> **PROMPT**
Copy every line of the listing below word for word, without changing anything.

— start RECORDS FOR THIS EXERCISE —

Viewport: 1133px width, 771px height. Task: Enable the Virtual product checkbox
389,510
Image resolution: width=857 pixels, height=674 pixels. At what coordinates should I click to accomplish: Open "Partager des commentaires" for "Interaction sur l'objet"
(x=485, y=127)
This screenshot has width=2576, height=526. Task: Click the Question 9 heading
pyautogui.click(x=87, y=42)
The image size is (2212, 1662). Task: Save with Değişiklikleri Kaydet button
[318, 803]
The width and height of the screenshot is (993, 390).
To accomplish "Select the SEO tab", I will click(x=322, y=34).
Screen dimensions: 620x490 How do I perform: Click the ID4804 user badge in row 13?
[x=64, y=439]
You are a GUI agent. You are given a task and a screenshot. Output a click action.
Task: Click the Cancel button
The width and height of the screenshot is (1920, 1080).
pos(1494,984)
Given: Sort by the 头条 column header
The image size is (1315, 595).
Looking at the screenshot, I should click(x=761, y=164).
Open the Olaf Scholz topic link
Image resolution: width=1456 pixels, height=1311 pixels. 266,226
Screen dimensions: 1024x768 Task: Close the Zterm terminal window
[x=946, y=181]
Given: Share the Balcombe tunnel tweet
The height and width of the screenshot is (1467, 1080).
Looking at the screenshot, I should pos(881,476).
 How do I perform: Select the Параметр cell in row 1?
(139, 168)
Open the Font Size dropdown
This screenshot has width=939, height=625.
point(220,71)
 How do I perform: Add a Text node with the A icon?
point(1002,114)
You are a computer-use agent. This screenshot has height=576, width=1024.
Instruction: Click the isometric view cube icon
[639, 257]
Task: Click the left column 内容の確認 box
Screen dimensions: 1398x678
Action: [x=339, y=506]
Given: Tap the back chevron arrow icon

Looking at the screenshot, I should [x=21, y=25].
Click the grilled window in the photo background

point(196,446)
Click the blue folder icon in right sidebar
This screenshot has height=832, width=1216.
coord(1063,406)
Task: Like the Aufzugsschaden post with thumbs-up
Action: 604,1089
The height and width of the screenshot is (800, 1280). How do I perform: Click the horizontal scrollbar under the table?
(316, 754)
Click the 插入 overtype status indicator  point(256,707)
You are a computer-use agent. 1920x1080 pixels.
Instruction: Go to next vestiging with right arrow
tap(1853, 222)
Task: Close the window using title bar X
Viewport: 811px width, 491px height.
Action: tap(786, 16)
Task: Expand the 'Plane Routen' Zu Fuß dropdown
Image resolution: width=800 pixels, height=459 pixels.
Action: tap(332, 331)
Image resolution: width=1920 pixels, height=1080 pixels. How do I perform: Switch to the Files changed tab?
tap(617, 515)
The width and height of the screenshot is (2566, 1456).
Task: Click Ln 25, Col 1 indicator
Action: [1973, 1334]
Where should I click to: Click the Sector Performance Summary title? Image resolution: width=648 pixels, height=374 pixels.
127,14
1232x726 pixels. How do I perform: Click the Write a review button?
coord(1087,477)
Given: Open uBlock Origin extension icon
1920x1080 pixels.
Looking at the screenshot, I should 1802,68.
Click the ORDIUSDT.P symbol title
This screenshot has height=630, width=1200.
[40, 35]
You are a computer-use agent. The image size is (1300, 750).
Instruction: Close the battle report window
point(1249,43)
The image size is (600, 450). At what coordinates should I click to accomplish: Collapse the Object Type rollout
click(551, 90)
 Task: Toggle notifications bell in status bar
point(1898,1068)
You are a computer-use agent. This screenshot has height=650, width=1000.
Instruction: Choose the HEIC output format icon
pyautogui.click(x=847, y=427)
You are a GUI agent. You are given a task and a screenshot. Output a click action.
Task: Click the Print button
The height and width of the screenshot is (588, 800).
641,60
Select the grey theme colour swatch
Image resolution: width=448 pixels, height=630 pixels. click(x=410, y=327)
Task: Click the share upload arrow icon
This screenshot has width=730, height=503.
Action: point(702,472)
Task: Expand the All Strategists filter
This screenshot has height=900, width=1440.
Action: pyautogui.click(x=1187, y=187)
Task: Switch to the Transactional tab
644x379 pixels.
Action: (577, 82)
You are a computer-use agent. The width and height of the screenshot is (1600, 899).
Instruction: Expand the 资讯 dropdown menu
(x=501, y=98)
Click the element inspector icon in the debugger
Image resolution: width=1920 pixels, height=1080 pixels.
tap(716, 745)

— end RECORDS FOR THIS EXERCISE —

> **RESULT BELOW**
Viewport: 1133px width, 771px height. Task: Enable the Virtual product checkbox
389,510
Image resolution: width=857 pixels, height=674 pixels. At what coordinates should I click to accomplish: Open "Partager des commentaires" for "Interaction sur l'objet"
(x=485, y=127)
This screenshot has width=2576, height=526. Task: Click the Question 9 heading
pyautogui.click(x=87, y=42)
The image size is (2212, 1662). Task: Save with Değişiklikleri Kaydet button
[318, 803]
The width and height of the screenshot is (993, 390).
To accomplish "Select the SEO tab", I will click(x=322, y=34).
Screen dimensions: 620x490 How do I perform: Click the ID4804 user badge in row 13?
[x=64, y=439]
You are a GUI agent. You are given a task and a screenshot. Output a click action.
Task: Click the Cancel button
The width and height of the screenshot is (1920, 1080).
pos(1494,984)
Given: Sort by the 头条 column header
The image size is (1315, 595).
Looking at the screenshot, I should click(x=761, y=164).
Open the Olaf Scholz topic link
Image resolution: width=1456 pixels, height=1311 pixels. 266,226
Screen dimensions: 1024x768 Task: Close the Zterm terminal window
[x=946, y=181]
Given: Share the Balcombe tunnel tweet
The height and width of the screenshot is (1467, 1080).
Looking at the screenshot, I should pos(881,476).
 How do I perform: Select the Параметр cell in row 1?
(139, 168)
Open the Font Size dropdown
This screenshot has width=939, height=625.
point(220,71)
 How do I perform: Add a Text node with the A icon?
point(1002,114)
You are a computer-use agent. This screenshot has height=576, width=1024.
Instruction: Click the isometric view cube icon
[639, 257]
Task: Click the left column 内容の確認 box
Screen dimensions: 1398x678
Action: [x=339, y=506]
Given: Tap the back chevron arrow icon

Looking at the screenshot, I should [x=21, y=25].
Click the grilled window in the photo background

point(196,446)
Click the blue folder icon in right sidebar
This screenshot has height=832, width=1216.
coord(1063,406)
Task: Like the Aufzugsschaden post with thumbs-up
Action: 604,1089
The height and width of the screenshot is (800, 1280). How do I perform: Click the horizontal scrollbar under the table?
(316, 754)
Click the 插入 overtype status indicator  point(256,707)
You are a computer-use agent. 1920x1080 pixels.
Instruction: Go to next vestiging with right arrow
tap(1853, 222)
Task: Close the window using title bar X
Viewport: 811px width, 491px height.
Action: tap(786, 16)
Task: Expand the 'Plane Routen' Zu Fuß dropdown
Image resolution: width=800 pixels, height=459 pixels.
Action: tap(332, 331)
Image resolution: width=1920 pixels, height=1080 pixels. How do I perform: Switch to the Files changed tab?
tap(617, 515)
The width and height of the screenshot is (2566, 1456).
Task: Click Ln 25, Col 1 indicator
Action: [1973, 1334]
Where should I click to: Click the Sector Performance Summary title? Image resolution: width=648 pixels, height=374 pixels.
127,14
1232x726 pixels. How do I perform: Click the Write a review button?
coord(1087,477)
Given: Open uBlock Origin extension icon
1920x1080 pixels.
Looking at the screenshot, I should 1802,68.
Click the ORDIUSDT.P symbol title
This screenshot has height=630, width=1200.
[40, 35]
You are a computer-use agent. The image size is (1300, 750).
Instruction: Close the battle report window
point(1249,43)
The image size is (600, 450). At what coordinates should I click to accomplish: Collapse the Object Type rollout
click(551, 90)
 Task: Toggle notifications bell in status bar
point(1898,1068)
You are a computer-use agent. This screenshot has height=650, width=1000.
Instruction: Choose the HEIC output format icon
pyautogui.click(x=847, y=427)
You are a GUI agent. You are given a task and a screenshot. Output a click action.
Task: Click the Print button
The height and width of the screenshot is (588, 800).
641,60
Select the grey theme colour swatch
Image resolution: width=448 pixels, height=630 pixels. click(x=410, y=327)
Task: Click the share upload arrow icon
This screenshot has width=730, height=503.
Action: point(702,472)
Task: Expand the All Strategists filter
This screenshot has height=900, width=1440.
Action: pyautogui.click(x=1187, y=187)
Task: Switch to the Transactional tab
644x379 pixels.
Action: (577, 82)
You are a computer-use agent. The width and height of the screenshot is (1600, 899).
Instruction: Expand the 资讯 dropdown menu
(x=501, y=98)
Click the element inspector icon in the debugger
Image resolution: width=1920 pixels, height=1080 pixels.
tap(716, 745)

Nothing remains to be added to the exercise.